Impact of Circuit Depth versus Qubit Count on Variational Quantum Classifiers for Higgs Boson Signal Detection

Abstract

High-Energy Physics (HEP) experiments, such as those at the Large Hadron Collider (LHC), generate massive datasets that challenge classical computational limits. Quantum Machine Learning (QML) offers a potential advantage in processing high-dimensional data; however, finding the optimal architecture for current Noisy Intermediate-Scale Quantum (NISQ) devices remains an open challenge.

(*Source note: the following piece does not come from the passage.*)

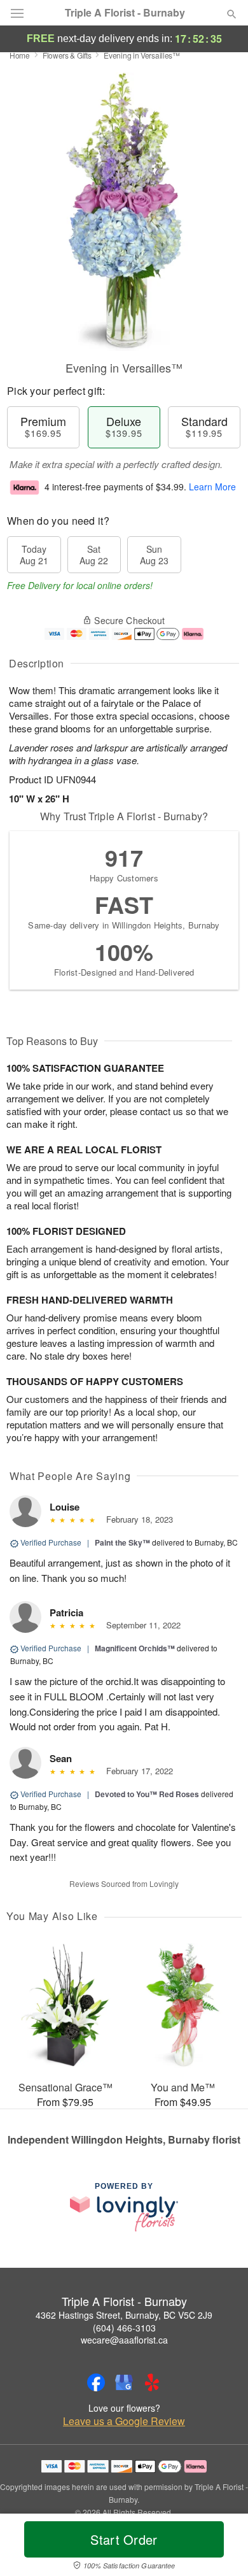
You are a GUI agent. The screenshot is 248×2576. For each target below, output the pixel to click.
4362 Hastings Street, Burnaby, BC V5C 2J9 (124, 2315)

This study investigates the performance of Variational Quantum Classifiers (VQC) in detecting Higgs Boson signals using the ATLAS Higgs Boson Machine Learning Challenge 2014 experiment dataset. We implemented a dimensionality reduction pipeline using Principal Component Analysis (PCA) to map 30 physical features into 4-qubit and 8-qubit latent spaces. We benchmarked three configurations: (A) a shallow 4-qubit circuit, (B) a deep 4-qubit circuit with increased entanglement layers, and (C) an expanded 8-qubit circuit. Experimental results demonstrate that increasing circuit depth significantly improves performance, yielding the highest accuracy of 56.2% (Configuration B), compared to a baseline of 51.9%. Conversely, simply scaling to 8 qubits resulted in a performance degradation to 50.6% due to optimization challenges associated with Barren Plateaus in the larger Hilbert space. These findings suggest that for near-term quantum hardware, prioritizing circuit depth and entanglement capability is more critical than increasing qubit count for effective anomaly detection in HEP data.